SET PROBLEM ->
Pick out each line of the records below that contains the word "Select", and copy those lines.
## start GIVEN RECORDS
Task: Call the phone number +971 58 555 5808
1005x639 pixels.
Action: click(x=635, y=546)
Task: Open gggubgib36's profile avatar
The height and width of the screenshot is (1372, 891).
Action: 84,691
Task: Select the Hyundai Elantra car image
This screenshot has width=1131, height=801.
## end GIVEN RECORDS
## start GIVEN RECORDS
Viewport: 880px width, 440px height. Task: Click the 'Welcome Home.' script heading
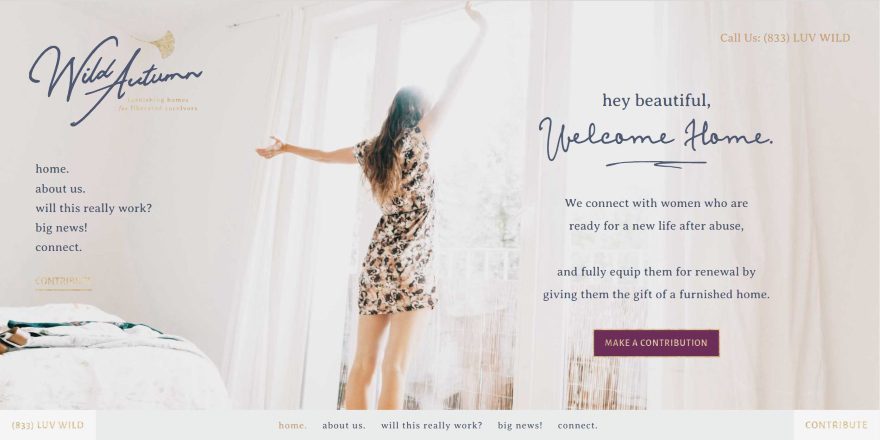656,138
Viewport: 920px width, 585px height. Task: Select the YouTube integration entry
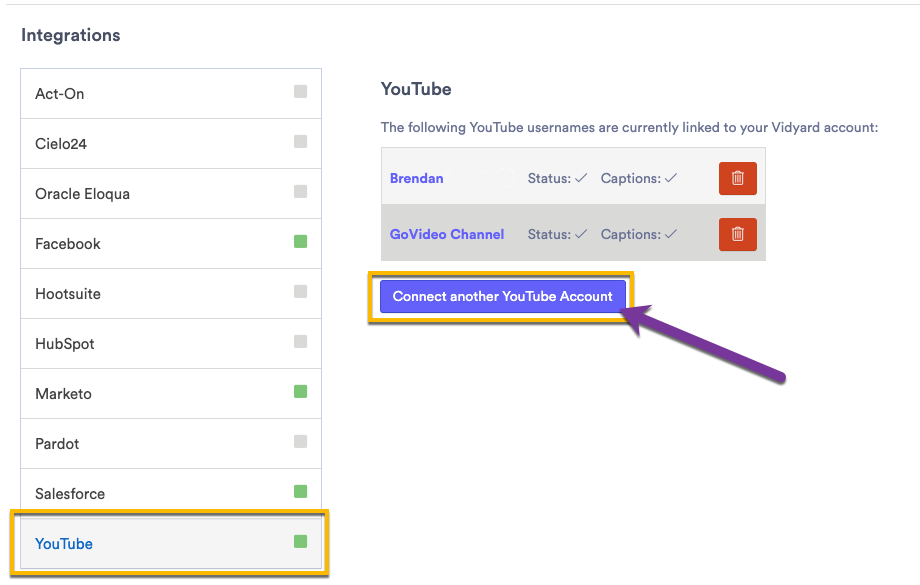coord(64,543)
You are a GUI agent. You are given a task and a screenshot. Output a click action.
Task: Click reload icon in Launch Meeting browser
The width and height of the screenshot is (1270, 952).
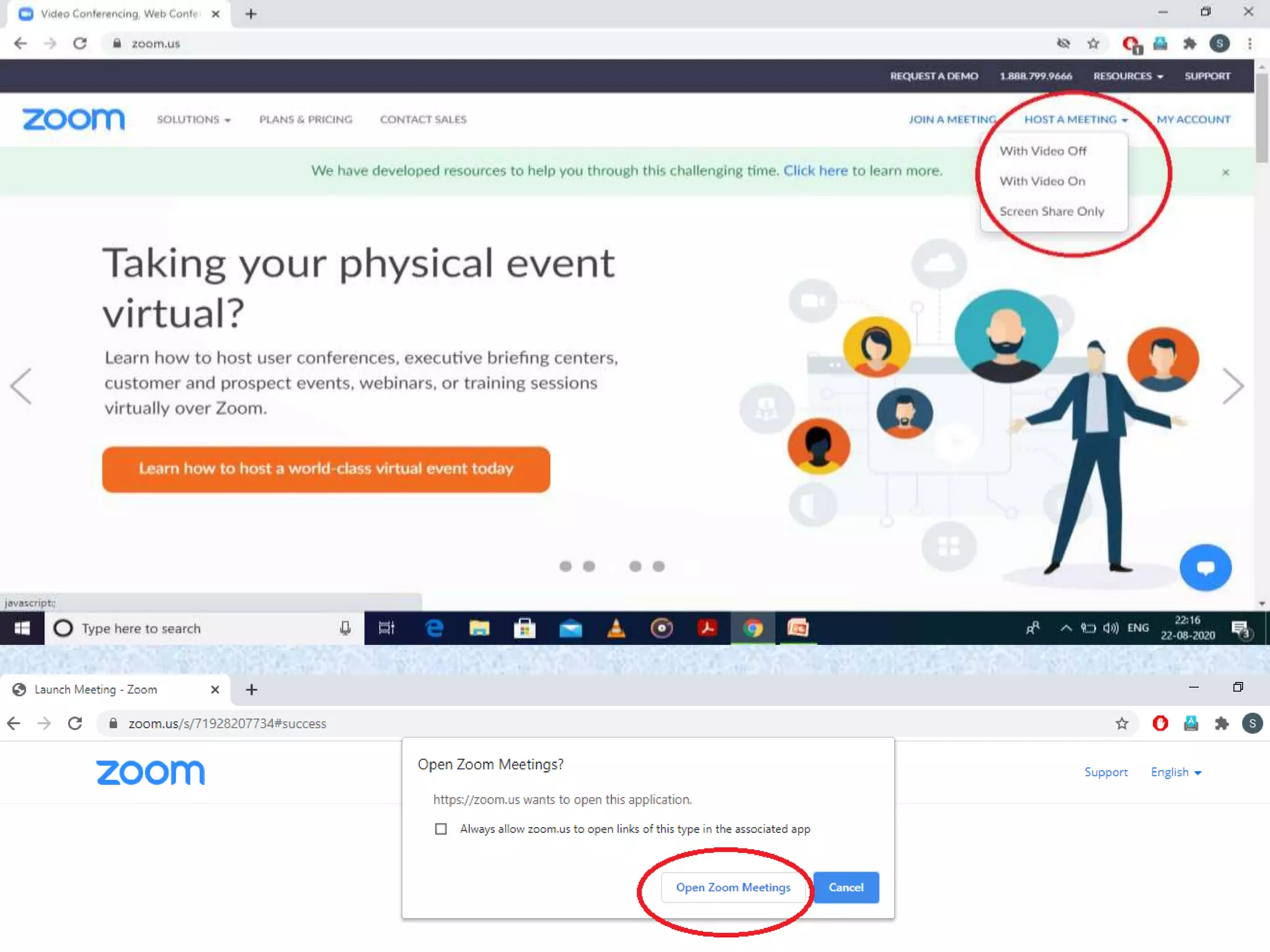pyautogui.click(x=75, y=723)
## end GIVEN RECORDS
PROBLEM SOLUTION ->
Task: Select the Hyundai Elantra car image
Viewport: 920px width, 585px height. Task: Select the YouTube integration entry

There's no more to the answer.